Por entender a necessidade da defesa de um Hospital Universitário 100% público e de um SUS universal e de qualidade, além da necessidade de garantir a autonomia universitária, nos posicionamos contrários a EBSERH (Empresa Brasileira de Serviços Hospitalares).
A EBSERH é uma empresa público-privada, criada pelo governo federal para administrar os Hospitais Universitários Brasileiros, submetendo-os a uma lógica de mercado que, além de ser potencialmente prejudicial à população que desfruta dos serviços oferecidos pelo hospital e aos trabalhadores e técnicos que terão seu trabalho precarizado pelas condições de contratação, é extremamente danosa à nós, alunos, que temos o hospital como cenário de prática e aprendizado. 
Com a privatização da gestão do hospital, o ensino, a pesquisa e a extensão podem deixar de ser uma das prioridade no âmbito hospitalar, uma vez que a vinculação do Hospital à Universidade estaria comprometida. Precisamos defender nossa autonomia universitária e lutar por nosso Hospital de Clínicas, pelos interesses de nossa população e de nossos alunos! A EBSERH não pode ser encarada como única opção para sobrevivência dos Hospitais Universitários, não pode ser uma imposição.
A saúde e a educação não devem ser submetidas aos interesses do mercado. Consideramos de fundamental importância a participação do DCE nessa luta por nossa autonomia e contra essa lógica privatista. A UFU encontra-se no processo de decisão a respeito da adesão a essa empresa, e acreditamos que é de fundamental importância que o DCE, junto aos DAs e CAs, seja parte ativa na mobilização contra essa aprovação, a exemplo do que ocorreu em outras universidades, como a UFRJ e a UFPA.

Democracia é preciso

No levante de junho a luta pela real democratização da sociedade tomou conta das ruas e precisa ocupar também a universidade. Não há democracia sem igualdade de participação, muito menos controle popular sem transparência e publicidade. É por isso que nós, da Chapa Há Quem Sambe Diferente, há mais de um ano lutamos pela total abertura dos Conselhos, seguindo esse projeto nossos conselheiros são relatores de um projeto de transmissão ampla e ao vivo dos Conselhos superiores . É preciso que essa estrutura que exclui a voz do estudante dos espaços deliberativos seja reformulada e substituída pelo acesso igualitário de todos os alunos aos locais onde são tomadas as decisões de nossa universidade, como nos conselhos das Faculdades Institutos. Somente os estudantes é que vivem e realmente conhecem os problemas que todos os discentes da UFU passam é preciso que nossa voz seja garantida para que possamos superá-los.

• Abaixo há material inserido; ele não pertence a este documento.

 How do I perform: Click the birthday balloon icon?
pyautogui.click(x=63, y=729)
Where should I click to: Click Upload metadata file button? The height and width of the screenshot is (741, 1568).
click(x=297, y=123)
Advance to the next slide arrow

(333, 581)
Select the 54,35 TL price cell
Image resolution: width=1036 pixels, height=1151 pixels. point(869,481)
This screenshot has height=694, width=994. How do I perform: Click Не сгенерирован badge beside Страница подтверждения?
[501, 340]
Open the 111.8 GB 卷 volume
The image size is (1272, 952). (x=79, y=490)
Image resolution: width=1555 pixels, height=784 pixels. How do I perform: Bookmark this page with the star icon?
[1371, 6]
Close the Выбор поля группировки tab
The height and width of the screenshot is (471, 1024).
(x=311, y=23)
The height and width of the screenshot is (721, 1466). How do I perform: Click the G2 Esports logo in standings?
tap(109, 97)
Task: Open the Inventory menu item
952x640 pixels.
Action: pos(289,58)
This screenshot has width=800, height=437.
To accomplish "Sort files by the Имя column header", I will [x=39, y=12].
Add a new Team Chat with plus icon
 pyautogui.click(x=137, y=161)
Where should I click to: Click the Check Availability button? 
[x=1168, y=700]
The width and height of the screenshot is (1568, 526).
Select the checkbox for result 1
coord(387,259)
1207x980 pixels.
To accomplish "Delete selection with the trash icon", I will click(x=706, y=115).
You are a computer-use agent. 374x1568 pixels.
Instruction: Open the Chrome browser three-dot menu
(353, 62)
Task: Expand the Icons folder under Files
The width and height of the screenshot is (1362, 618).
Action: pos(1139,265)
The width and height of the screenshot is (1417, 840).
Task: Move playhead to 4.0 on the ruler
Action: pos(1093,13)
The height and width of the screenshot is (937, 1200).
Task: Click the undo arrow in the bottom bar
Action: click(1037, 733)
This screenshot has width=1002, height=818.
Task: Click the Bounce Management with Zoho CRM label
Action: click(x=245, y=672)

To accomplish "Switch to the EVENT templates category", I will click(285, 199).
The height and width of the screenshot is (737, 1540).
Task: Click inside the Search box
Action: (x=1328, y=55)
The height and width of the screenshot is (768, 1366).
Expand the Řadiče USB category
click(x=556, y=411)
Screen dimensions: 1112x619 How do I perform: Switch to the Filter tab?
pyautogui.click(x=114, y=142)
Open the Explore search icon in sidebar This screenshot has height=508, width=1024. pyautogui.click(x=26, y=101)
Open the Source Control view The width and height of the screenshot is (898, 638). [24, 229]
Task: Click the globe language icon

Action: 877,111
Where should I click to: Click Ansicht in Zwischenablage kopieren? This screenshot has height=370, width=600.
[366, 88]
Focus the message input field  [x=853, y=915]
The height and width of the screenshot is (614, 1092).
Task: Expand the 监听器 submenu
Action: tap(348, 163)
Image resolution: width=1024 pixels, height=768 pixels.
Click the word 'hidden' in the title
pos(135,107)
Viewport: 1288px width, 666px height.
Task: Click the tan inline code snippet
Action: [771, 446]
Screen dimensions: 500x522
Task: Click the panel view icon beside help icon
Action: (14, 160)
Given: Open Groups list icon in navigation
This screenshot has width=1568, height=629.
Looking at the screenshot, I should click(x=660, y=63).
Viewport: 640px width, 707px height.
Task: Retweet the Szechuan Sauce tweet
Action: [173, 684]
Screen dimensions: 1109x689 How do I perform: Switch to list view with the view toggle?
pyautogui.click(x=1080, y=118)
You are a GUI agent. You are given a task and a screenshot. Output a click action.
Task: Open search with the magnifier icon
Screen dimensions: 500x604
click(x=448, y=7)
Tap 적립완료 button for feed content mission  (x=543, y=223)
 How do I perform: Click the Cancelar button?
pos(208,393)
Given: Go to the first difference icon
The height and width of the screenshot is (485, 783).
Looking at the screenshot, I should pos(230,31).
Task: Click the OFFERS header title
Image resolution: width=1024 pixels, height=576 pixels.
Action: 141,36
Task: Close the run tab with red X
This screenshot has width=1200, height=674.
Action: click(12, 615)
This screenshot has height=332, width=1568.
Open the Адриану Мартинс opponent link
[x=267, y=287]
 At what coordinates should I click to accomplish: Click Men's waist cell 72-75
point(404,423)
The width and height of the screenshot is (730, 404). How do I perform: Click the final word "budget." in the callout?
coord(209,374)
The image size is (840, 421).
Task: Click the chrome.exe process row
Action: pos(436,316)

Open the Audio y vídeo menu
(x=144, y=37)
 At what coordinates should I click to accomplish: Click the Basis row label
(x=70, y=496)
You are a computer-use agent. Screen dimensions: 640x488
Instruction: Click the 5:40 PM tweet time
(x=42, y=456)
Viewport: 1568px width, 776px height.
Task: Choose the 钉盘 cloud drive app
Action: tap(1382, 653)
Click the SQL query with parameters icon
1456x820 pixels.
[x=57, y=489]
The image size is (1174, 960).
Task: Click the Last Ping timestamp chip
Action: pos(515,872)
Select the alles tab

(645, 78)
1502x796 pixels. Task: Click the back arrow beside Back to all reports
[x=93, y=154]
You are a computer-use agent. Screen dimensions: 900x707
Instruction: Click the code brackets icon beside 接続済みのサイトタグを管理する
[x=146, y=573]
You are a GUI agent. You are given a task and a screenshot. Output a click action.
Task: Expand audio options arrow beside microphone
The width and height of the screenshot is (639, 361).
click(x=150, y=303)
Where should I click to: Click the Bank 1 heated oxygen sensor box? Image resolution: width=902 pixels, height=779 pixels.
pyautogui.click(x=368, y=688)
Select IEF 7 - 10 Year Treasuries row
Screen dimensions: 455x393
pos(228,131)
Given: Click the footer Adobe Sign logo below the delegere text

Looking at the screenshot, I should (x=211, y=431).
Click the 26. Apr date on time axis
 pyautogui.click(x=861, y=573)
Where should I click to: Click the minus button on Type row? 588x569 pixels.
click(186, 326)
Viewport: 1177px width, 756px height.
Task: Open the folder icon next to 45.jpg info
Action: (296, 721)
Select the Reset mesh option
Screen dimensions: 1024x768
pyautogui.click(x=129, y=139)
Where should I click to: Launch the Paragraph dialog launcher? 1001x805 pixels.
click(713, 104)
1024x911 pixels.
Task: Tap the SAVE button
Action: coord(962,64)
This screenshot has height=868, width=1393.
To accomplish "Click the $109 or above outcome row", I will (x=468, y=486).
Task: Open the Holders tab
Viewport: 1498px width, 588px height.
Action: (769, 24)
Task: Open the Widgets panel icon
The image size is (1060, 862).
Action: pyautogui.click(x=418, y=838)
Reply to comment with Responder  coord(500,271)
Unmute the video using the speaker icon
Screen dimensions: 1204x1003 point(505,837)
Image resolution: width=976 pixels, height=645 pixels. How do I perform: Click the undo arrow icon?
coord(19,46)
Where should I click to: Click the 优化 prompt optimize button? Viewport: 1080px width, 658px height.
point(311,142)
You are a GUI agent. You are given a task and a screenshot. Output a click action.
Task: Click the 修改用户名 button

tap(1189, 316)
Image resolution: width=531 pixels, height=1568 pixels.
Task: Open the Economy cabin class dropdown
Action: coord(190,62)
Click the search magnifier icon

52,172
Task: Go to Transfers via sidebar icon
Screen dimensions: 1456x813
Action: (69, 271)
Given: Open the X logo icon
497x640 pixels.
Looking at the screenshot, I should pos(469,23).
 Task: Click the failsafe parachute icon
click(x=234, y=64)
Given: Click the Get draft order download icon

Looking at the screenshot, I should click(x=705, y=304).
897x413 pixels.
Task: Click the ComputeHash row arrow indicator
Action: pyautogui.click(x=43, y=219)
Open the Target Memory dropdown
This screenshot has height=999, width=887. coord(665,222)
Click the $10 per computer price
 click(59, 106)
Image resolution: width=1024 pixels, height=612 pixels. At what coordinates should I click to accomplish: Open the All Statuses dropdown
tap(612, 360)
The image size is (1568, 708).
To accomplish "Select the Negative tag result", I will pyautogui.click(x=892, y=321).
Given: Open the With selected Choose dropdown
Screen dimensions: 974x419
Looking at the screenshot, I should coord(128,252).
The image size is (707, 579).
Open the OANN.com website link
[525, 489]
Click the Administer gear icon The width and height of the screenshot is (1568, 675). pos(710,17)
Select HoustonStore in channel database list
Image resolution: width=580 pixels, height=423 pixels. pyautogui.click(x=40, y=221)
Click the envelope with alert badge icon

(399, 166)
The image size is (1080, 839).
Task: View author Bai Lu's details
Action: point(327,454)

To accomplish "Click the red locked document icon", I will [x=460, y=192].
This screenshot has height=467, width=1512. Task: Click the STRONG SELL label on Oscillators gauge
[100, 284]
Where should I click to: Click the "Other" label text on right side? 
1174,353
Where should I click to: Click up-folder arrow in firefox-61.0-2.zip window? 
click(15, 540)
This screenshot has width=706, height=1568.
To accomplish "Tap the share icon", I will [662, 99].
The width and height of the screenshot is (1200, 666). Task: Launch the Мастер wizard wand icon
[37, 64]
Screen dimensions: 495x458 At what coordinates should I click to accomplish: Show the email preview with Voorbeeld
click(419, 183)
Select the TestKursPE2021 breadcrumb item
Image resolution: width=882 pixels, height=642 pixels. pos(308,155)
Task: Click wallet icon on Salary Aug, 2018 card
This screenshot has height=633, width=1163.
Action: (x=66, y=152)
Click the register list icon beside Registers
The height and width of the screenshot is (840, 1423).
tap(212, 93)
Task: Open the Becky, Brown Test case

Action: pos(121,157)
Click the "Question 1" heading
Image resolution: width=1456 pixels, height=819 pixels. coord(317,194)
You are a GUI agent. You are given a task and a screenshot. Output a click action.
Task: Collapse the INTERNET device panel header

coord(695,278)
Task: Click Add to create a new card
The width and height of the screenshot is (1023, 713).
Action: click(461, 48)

Se garantir a democracia na UFU é essencial para o avanço de nossa universidade o DCE tem que dar exemplo! Precisamos de um DCE aberto, horizontal, representativo, que respeite e convoque constantemente CONDAS e Assembleias ampliadas, também transmitindo e divulgando todas as suas reuniões. Democracia é participação, respeito as minorias, transparência, igualdade e ação e a chapa Há quem sambe diferente terá como uma de suas prioridades promover todos esses pontos dentro da UFU, fazendo eco ao grito unificado das ruas e de toda a sociedade por Democracia!